When I asked her what made her think that I wasn't through checked, she said that there was no gate assignment printed on the boarding pass. I told her that gate assignments aren't determined this far in advance at LHR, but she said I should check in again "just to be on the safe side". Needless to say I became quite concerned that my baggage wouldn't be checked through to CPT, but the agent told me that it was, and produced baggage tags that indicated that they were indeed going all the way to Cape Town.
Virgin Atlanic hires its own staff at SFO, and there is no handling agent. It seems that their training would include such items as the cities the airline serves, and how to check people in through to their final destination.
Once I got to LHR I exited customs and went straight to the VS customer service counter in Zone A departures. The agent there told me that I was checked through to Cape Town, and that I wouldn't have to wait in the monstrous line in front of the VS check-in counters. When I told her of my experience with her colleague at SFO, she told me that staff there are very used to only dealing with passengers who are flying point to point to LHR and no further, and that they just aren't used to checking passengers onto connectring flights.
Still, this didn't prevent me from emailing VS to complain.
Travatl From United States of America, joined Mar 2001, 2173 posts, RR: 7
Reply 4, posted (13 years 4 months 4 weeks 14 hours ago) and read 1750 times:
As an airline employee myself, I totally understand. With the economy as good as it's been, and airline's not paying competitive introductory wages for their ground crews, it has been very disheartening to see what is working at the counters and gates these days. Don't get me wrong, the majority of airline ground staff are indeed competent, efficient, and professional, but these folks hired in the last few years who are just in it for a paycheck are really frustrating.
I miss the days when it meant something to work for an airline. Now, it's just mass-transit.
Rjnut From United States of America, joined Dec 1999, 1222 posts, RR: 0
Reply 5, posted (13 years 4 months 4 weeks 13 hours ago) and read 1726 times:
I know the feeling... I have had similar experiences, even with senior agents with major US carriers, especially if entails anything out of the ordinary...One lady at Delta took 25 minutes to issue a free ticket , when i presented a cerificate (that only DL can Issue to you in person at the airport which is 30miles from town in KC)..she even started out by saying she didn't have time and could i come back some other time..Yeah , right!
The only airline people that can always be helpful and never seem to be "stumped" are those at Southwest,,because they dont complicate their product!!

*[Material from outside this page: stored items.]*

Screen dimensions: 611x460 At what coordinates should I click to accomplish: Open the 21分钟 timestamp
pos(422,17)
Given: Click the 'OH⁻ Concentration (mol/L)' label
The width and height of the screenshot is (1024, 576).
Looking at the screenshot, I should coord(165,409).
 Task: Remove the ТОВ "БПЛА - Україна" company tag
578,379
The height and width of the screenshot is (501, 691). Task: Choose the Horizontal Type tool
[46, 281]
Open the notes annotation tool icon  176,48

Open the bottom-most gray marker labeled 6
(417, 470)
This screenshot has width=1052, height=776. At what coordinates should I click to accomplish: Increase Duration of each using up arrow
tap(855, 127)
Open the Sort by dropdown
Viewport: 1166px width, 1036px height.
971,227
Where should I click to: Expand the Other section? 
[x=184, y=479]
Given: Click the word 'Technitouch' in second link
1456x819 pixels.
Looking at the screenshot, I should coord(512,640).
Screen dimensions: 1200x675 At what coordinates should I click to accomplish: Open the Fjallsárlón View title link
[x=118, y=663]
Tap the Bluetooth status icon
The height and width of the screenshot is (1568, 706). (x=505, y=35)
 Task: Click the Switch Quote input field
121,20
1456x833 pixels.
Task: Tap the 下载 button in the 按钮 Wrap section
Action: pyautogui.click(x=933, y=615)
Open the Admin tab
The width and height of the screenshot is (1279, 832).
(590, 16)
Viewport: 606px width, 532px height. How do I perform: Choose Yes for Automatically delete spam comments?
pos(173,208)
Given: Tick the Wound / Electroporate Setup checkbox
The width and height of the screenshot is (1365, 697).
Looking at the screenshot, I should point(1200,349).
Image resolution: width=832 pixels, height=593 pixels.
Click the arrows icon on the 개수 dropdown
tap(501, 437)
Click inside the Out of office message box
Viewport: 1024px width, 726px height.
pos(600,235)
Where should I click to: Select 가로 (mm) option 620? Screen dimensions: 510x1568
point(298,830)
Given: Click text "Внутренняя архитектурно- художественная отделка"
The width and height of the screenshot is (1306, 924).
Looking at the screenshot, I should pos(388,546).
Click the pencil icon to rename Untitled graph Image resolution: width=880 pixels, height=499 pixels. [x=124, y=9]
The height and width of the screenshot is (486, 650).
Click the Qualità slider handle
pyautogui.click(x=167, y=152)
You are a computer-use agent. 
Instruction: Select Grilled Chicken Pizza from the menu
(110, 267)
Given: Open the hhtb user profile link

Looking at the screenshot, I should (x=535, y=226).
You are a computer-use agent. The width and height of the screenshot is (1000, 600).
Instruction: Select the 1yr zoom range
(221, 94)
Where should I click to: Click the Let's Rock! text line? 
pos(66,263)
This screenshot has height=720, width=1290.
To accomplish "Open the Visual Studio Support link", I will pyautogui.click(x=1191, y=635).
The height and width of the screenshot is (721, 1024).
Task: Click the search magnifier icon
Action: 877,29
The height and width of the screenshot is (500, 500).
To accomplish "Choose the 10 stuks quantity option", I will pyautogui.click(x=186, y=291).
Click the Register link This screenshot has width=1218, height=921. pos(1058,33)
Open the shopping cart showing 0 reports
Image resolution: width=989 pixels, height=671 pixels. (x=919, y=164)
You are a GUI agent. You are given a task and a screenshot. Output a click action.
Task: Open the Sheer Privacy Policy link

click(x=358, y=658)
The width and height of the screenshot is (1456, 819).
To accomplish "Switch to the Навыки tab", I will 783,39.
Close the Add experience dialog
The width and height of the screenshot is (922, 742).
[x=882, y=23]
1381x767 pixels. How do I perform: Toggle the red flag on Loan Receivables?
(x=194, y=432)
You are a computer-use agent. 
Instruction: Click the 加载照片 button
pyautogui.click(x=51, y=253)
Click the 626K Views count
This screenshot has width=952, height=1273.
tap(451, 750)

Srbmod From , joined Dec 1969, posts, RR:
Reply 8, posted (13 years 4 months 4 weeks 11 hours ago) and read 1675 times:
Having worked for two airlines, I've seen the incompetence first hand, not only when working, but also when flying non-rev. I've been booked on the wrong day for a flight by a gate agent, was given the run around about using my flight pass (I hadn't gotten my flight card yet), and when I was bumped, was told that I would have to wait until the next morning to fly out. The customer service rep wouldn't even put me on a flight that would get me closer to home, even though there were empty seats on that flight. Most frontline employees, gates agents, ticketing agents, customer service agents are having to do the job of several people alone, because many airlines cannot keep workers because they do not pay them enough to keep them there for longer than a few months. Many of the gate agents I dealt with had no clue about what was going on at ramp level. I've had them come up to me and ask for a certain bag (or if a certain bag was on board) telling me that it was a black bag (aren't they all!!). I've had them ask me where the crew was (what am I, a crew resource manager?), or do you know where the catering crew is? And I've been asked by the baggage agents at the terminal is the bags for a certain flight had gone landside, when I was in the transfer point on the other end of the concourse. What it simply boils down to is a lack of training, communication, and cooperation. Many customer service agents have no clue as to what goes on at the ramp level. They know nothing about having to load 100 bags with only one person, they have no clue on how to do a quick turn, they've never pushbacked or powerbacked an airplane, and lastly, they complain about having to be out in the weather for more than 5 minutes. This describes many, but not all customer service agents.
Tan Flyr From United States of America, joined Aug 2000, 1908 posts, RR: 0
Reply 9, posted (13 years 4 months 4 weeks 7 hours ago) and read 1632 times:
Actually, this is a great thread. What Planenutz experienced is endemic to the entire US economy. Several factors already listed by others contibute to the "I don't know,so I don't give a s*** attitude.( yes we should do a better job of teaching geography, but i gues it doesn't pass the touchy-feely test of the NEA)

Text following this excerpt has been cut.